'RuntimeError: falseINTERNAL ASSERT FAILED' when using torch.linalg.lstsq

I tried to implement torch.linalg.lstsq at the end of my CNN. Under default settings it usually outputs Nan so I switched the driver to ‘gelsy’. ‘gelsy’ supports rank-deficient matrics but can only run on CPU according to the documentation.

My codes are:

    def _lstsq(self, A, B):
        # A is the feature map extracted by CNN and B is the reference image
        N, C_A, H, W, = A.size()
        C_B = B.size(1)

        A = A.permute([0,2,3,1]).reshape(N, H*W, C_A)
        ones = torch.ones_like(A[:, :, 0:1])
        A = torch.cat([ones, A], dim=2)
        B = B.permute([0,2,3,1]).reshape(N, H*W, C_B)

        params = torch.linalg.lstsq(A, B, driver='gelsy').solution

        out = torch.nn.functional.relu(torch.bmm(A, params))
        out = out.reshape(N, H, W, C_B)
        out = out.permute([0, 3, 1, 2])
        return out

    # ......

    def lstsq_layer(self, A, B):
        A = A.cpu()
        B = A.cpu()
        N,C_A,H,W = A.size()

        # normalize input A to [-1,1]
        A = A.reshape(N, C_A, -1)
        max_a = torch.max(A, dim=2, keepdim=True).values
        min_a = torch.min(A, dim=2, keepdim=True).values
        A = (2*A2-max_a-min_a)/(max_a-min_a)
        A = A.reshape(N, C_A, height, width)

        # calling torch.linalg.lstsq
        output = self._lstsq(A, B)
        return output

It caused RuntimeError: falseINTERNAL ASSERT FAILED at "/opt/conda/conda-bld/pytorch_1646755903507/work/aten/src/ATen/native/LinearAlgebraUtils.h":328, please report a bug to PyTorch. torch.linalg.lstsq: Argument 4 has illegal value.
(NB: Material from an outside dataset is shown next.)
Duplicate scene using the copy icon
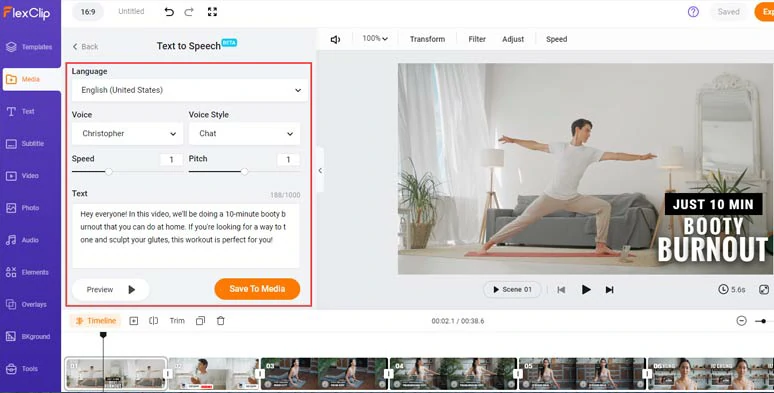The width and height of the screenshot is (774, 393). coord(200,321)
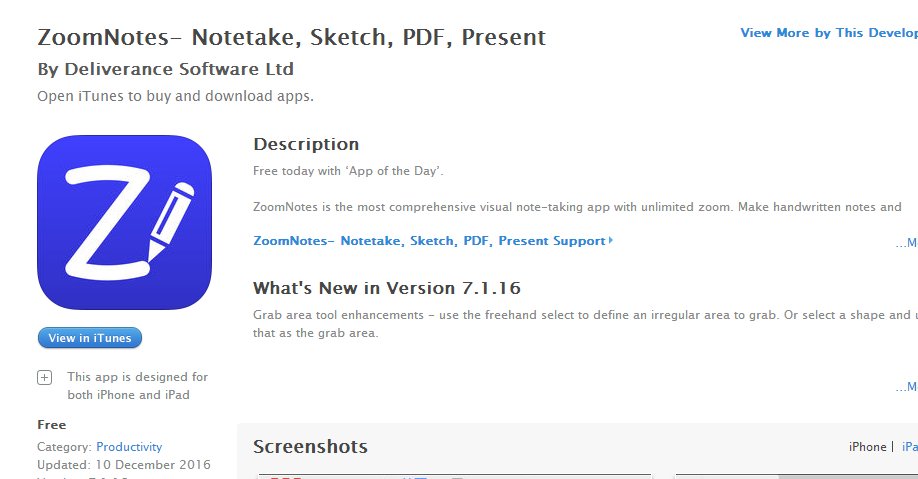918x479 pixels.
Task: Click the By Deliverance Software Ltd text
Action: pos(165,69)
Most certainly there is a bug in the implementation calling the backend library.

I then tried ‘gelsd’ and ‘gelss’; I also updated mkl with conda; the error was still.

Using ‘gels’ can make the codes get running but always ended in outputting Nans.

Could you try to install the latest nightly binary and rerun your code? If you are still hitting this error could you create an issue on GitHub?

Problem solved. It was because the normalization: A = (2*A2-max_a-min_a)/(max_a-min_a). I forgot to add a small value to the denominator henceforth division by zero occurred. :rofl: